_STUDY TEXT_
Ultimately, if you look across disease areas, if you look even outside of the clinical research sector, when we design our system to be more accessible, inclusive and diverse, we end up gaining a richer set of knowledge that is more effective. That reduces uncertainty and it improves our statistical, and thus our scientific, rigor.

The idea is that the first group to systematically crack this problem will stand to benefit heads and shoulders above any kind of competitor, if you’re in private industry. Any other kind of scientific question, I think within 10 years, that does not appreciably take these into consideration will not be considered to be robust or valid. In my opinion, the future is diverse because that is where we can really start to reduce uncertainty with the methods that we already have, and then look towards innovation for the future.

"Ultimately, if you look across disease areas, if you look even outside of the clinical research sector, when we design our system to be more accessible, inclusive and diverse, we end up gaining a richer set of knowledge that is more effective."


You also do a lot of work with Alzheimer’s disease. Have you incorporated any clinical research as care in that space?

We’ve done a very, very small amount; I’ve participated in many clinical trials and led them here in Boston and around the country. What we have recognized in the Alzheimer’s space is that it’s easier to prevent Alzheimer’s than it is to cure it once it’s already present. Obviously that’s true of many diseases, but we didn’t have that as an option for Alzheimer’s until the last five years or so.

And so the field itself is having to transform and change where we are not quite collectively considering prevention, or secondary prevention, of Alzheimer’s disease as a care option, but in trying to drive overall recruitment, as well as diverse recruitment, we recognize that by implementing a workflow where research participation is presented during routine clinical care appointments, effectively making it a care option.

We see that research sites that embrace this model have effectively insatiable demand for research participation. They tend to have diverse populations represented in their studies; they tend to have great retention; they tend to finish recruitments on or ahead of time. We see that they tend to have study results – this is very early data – that generalize better to the population, which gives us more confidence in how we understand the disease.

I wouldn’t say that Alzheimer’s is quite to the care option stage yet, but by making it a regular part of the clinical workflow, we are seeing that we have a better grasp and understanding of the disease than we did previously.

Is there anything else coming down the pipeline that you think will aid in the larger conversation about bringing care and research together?

_WHAT TO DO_
Write out, word for word, the stretch of the interview on clinical research from "And so the field" through "understand the disease.".

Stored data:
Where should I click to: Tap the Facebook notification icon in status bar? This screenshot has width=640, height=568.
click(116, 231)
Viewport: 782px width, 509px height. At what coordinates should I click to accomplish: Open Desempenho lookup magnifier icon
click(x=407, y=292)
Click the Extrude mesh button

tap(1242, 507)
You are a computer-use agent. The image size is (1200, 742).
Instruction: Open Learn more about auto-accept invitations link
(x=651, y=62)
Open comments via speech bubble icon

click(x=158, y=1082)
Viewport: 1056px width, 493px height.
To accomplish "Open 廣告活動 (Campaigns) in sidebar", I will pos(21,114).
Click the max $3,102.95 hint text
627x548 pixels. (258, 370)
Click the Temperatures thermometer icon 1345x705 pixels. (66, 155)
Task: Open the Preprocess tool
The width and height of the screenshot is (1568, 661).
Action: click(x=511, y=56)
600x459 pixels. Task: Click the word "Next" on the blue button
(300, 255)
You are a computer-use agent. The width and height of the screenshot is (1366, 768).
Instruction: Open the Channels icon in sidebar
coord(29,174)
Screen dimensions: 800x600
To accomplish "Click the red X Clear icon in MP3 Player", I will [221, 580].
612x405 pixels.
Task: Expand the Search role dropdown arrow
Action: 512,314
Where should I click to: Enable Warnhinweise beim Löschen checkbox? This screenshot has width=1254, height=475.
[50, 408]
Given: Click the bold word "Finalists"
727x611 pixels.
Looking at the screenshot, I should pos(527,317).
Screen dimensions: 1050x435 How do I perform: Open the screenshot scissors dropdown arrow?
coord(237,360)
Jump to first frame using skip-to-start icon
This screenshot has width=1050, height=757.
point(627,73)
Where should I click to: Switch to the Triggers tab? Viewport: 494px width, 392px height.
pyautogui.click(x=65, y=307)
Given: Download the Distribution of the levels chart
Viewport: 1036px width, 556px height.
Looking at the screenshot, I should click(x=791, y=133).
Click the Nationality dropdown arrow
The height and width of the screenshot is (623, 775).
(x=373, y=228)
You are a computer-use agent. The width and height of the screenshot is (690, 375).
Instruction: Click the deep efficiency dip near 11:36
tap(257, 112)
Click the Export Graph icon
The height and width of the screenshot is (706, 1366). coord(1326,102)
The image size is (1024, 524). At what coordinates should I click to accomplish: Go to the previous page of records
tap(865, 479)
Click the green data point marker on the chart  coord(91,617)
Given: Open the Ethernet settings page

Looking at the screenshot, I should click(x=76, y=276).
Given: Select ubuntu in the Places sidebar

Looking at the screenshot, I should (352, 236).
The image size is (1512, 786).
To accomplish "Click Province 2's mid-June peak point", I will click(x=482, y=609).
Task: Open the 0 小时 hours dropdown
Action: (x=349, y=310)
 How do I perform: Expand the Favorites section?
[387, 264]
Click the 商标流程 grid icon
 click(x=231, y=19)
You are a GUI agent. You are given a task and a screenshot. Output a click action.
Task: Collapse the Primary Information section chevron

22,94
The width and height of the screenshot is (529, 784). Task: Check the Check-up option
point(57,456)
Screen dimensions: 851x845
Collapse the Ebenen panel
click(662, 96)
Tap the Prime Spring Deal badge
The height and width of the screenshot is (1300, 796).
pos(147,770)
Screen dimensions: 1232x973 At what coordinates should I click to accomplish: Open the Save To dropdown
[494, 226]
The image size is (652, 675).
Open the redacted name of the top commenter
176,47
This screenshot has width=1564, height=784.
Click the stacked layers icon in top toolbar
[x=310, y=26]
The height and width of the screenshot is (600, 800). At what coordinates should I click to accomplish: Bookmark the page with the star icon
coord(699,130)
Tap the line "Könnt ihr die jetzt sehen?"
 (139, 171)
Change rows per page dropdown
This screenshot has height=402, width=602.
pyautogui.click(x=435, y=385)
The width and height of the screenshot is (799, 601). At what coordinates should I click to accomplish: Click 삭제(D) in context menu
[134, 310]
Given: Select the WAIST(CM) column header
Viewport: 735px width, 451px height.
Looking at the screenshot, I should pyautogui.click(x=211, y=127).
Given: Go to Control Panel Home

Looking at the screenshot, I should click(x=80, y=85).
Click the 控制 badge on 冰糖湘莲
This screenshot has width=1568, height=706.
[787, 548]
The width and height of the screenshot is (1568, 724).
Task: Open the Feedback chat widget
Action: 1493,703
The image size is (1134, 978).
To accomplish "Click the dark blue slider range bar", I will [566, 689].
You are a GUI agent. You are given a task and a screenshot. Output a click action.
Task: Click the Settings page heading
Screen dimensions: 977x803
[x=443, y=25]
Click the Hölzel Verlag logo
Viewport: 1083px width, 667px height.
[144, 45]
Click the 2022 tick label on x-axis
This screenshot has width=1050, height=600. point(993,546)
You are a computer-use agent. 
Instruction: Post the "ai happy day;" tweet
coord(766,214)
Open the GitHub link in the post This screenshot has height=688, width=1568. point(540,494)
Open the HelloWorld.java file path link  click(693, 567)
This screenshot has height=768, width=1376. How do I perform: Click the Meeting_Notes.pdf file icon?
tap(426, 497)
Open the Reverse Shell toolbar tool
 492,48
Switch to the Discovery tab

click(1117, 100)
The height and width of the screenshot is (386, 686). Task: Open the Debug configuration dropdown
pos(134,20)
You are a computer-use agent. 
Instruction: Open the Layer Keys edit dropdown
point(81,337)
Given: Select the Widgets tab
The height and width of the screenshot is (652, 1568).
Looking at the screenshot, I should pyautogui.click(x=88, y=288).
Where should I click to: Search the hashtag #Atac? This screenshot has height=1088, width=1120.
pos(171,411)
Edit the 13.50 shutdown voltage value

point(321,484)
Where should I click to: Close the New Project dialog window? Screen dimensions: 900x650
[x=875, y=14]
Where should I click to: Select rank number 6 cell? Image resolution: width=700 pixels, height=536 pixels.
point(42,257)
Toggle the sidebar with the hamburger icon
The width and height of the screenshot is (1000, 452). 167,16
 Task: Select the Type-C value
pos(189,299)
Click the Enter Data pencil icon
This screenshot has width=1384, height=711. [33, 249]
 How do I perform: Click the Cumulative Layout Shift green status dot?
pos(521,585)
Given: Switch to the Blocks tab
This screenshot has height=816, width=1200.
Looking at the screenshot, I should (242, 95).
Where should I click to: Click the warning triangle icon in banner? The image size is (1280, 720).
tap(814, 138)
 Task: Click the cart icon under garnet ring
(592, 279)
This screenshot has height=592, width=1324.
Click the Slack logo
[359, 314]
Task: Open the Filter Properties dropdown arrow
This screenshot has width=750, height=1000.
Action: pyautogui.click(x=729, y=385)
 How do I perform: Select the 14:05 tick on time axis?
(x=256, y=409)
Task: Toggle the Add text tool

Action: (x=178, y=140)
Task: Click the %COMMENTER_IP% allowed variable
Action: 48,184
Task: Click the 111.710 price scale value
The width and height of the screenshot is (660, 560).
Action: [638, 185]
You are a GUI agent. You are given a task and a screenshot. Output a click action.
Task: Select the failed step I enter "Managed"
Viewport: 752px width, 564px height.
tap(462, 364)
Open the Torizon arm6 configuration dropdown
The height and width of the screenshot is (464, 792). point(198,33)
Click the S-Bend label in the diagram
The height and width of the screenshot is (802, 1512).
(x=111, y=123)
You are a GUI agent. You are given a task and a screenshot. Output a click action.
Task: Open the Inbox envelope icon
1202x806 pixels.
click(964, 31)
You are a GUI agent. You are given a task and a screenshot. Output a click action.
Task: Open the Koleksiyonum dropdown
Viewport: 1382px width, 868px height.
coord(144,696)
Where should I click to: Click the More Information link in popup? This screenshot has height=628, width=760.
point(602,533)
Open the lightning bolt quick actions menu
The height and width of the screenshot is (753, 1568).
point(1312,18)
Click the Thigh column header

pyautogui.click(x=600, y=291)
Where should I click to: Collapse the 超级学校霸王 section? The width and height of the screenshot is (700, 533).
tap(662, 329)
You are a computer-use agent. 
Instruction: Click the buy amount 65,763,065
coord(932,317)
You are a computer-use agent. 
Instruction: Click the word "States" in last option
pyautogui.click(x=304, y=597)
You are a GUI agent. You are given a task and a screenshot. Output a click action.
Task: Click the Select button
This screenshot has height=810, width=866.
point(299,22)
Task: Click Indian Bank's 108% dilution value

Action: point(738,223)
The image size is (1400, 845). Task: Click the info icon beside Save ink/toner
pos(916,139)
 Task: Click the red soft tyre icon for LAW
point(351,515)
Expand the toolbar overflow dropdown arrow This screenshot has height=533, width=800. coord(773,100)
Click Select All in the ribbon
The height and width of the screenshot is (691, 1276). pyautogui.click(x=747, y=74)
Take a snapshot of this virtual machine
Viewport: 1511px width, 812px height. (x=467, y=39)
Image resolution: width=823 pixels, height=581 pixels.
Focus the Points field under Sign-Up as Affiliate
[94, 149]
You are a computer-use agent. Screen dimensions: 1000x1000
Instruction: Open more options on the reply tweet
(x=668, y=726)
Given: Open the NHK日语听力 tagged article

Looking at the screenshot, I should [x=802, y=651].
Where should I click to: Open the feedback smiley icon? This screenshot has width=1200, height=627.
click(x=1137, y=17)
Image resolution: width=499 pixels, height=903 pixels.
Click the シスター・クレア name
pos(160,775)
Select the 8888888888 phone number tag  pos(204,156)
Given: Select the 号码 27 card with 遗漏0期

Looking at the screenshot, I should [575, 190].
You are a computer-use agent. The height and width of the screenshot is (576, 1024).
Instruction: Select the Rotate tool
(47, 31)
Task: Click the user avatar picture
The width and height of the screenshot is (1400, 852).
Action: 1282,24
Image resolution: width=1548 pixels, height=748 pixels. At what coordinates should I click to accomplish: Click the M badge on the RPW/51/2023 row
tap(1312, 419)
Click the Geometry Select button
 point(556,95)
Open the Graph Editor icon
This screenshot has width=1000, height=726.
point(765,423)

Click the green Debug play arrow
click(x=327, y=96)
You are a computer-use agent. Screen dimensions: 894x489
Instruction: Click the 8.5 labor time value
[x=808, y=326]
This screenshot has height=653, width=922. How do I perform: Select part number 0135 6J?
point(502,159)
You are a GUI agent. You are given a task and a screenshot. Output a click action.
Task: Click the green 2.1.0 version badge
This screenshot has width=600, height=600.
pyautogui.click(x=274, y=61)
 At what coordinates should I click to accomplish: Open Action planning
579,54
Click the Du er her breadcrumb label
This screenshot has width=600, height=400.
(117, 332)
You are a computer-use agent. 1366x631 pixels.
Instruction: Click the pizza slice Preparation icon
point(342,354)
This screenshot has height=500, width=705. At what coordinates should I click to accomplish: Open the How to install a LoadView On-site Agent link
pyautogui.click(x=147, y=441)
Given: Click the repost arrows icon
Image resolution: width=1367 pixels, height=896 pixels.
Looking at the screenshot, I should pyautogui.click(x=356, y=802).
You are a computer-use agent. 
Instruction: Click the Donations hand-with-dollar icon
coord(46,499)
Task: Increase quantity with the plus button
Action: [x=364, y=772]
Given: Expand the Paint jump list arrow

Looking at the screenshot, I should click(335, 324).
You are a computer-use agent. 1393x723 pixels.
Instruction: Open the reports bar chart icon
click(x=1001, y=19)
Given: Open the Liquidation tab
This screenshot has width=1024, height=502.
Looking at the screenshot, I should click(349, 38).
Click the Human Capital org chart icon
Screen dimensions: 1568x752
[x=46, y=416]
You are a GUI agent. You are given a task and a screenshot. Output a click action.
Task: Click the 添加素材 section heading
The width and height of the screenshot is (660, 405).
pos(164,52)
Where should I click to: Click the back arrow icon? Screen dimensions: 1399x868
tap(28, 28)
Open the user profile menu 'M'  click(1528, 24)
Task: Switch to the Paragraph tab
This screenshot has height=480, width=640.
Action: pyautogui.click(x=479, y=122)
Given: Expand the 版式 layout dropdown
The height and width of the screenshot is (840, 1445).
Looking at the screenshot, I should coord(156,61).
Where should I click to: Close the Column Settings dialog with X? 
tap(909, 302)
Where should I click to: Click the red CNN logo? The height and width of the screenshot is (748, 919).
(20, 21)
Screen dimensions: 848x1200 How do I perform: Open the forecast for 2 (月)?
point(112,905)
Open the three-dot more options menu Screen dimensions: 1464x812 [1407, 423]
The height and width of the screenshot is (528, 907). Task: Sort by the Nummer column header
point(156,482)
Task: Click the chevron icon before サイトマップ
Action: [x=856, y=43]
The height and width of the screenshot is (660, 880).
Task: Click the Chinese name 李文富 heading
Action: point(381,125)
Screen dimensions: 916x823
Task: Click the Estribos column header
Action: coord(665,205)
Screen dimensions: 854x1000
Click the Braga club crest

_TASK RESULT_
And so the field itself is having to transform and change where we are not quite collectively considering prevention, or secondary prevention, of Alzheimer’s disease as a care option, but in trying to drive overall recruitment, as well as diverse recruitment, we recognize that by implementing a workflow where research participation is presented during routine clinical care appointments, effectively making it a care option.

We see that research sites that embrace this model have effectively insatiable demand for research participation. They tend to have diverse populations represented in their studies; they tend to have great retention; they tend to finish recruitments on or ahead of time. We see that they tend to have study results – this is very early data – that generalize better to the population, which gives us more confidence in how we understand the disease.